Le lendemain, le premier soin de Roger fut de visiter tous les sous-marins qui composaient la ville, et de se rendre compte de leur état. Accompagné de Paul, il put constater que la ville avait besoin d’être à peu près rebâtie. Les deux amis se concertèrent, puis ils décidèrent de convoquer une assemblée des principaux habitants de Némoville. Le soir, on se réunit chez le gouverneur. Il exposa la situation et demanda aux assistants s’ils désiraient continuer la vie sous les eaux ou s’ils préféraient aller reprendre leur existence au soleil, sur la terre.

Roger attendit avec anxiété la décision de ses amis. Après quelque discussion, où l’on émit des raisons pour et contre, la majorité des habitants décida de retourner sur la terre.

Roger cacha sa tristesse de cette décision, parce qu’il vit que Gaétane, qui assistait à l’assemblée, comme toutes les autres femmes de Némoville, que Gaétane avait paru heureuse de cette perspective. Roger prit alors la résolution de faire célébrer son mariage à bord du « Nautilus », puis, après, de faire couler le sous-marin, et avec lui toute la ville.

Le lendemain, il partit avec Paul et revint quelques jours plus tard, porté par un paquebot qui s’arrêta près du « Nautilus ».

On avait paré le sous-marin pour la fête du mariage, l’intérieur ressemblait à une serre, et l’on avait arboré le drapeau de la ville.

L’abbé Bernard bénit le mariage, dans le salon du « Nautilus » ; puis tous les habitants de Némoville s’embarquèrent à bord du paquebot, et, du pont du navire, ils assistèrent à un spectacle étrange et magnifique.

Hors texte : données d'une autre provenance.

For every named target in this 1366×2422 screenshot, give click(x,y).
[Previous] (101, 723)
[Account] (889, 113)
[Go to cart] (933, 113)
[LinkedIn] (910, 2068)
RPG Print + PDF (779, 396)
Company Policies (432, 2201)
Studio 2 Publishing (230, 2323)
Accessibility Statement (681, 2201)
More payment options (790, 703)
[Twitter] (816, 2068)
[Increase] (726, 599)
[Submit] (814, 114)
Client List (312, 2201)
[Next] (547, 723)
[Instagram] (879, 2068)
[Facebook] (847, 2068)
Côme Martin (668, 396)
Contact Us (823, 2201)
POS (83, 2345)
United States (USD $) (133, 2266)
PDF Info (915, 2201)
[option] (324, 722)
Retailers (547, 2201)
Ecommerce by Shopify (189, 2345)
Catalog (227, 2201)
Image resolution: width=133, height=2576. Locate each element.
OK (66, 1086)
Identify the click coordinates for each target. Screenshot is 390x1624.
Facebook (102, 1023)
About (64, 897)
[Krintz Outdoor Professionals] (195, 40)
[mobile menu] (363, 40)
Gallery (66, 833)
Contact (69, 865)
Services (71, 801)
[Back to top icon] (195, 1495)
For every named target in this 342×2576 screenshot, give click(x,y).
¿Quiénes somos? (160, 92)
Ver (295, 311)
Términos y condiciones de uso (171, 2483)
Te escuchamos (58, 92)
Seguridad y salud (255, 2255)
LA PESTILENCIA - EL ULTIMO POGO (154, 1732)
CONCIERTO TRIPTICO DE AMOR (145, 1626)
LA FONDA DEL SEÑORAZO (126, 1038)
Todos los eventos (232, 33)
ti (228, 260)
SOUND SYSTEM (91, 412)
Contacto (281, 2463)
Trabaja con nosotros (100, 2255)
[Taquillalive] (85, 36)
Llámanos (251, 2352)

Par un mécanisme qu’avait préparé Paul, une trappe s’ouvrait au fond de chaque sous-marin et l’eau, s’engouffrant, Némoville doucement se mit à couler sous les eaux.

Quand l’océan se fut refermé sur la ville, Gaétane regarda son mari et vit qu’il y avait des larmes dans ses yeux.

— « Vous pleurez ? » dit-elle surprise.

— « C’est la fin d’un rêve, répondit-il, mais j’en vivrai un autre plus durable et plus doux auprès de vous. »

— « Et je ne serai plus jalouse de Némoville. »

Quelques instants plus tard, le paquebot filait, emportant vers des destinées nouvelles les habitants de la ville engloutie.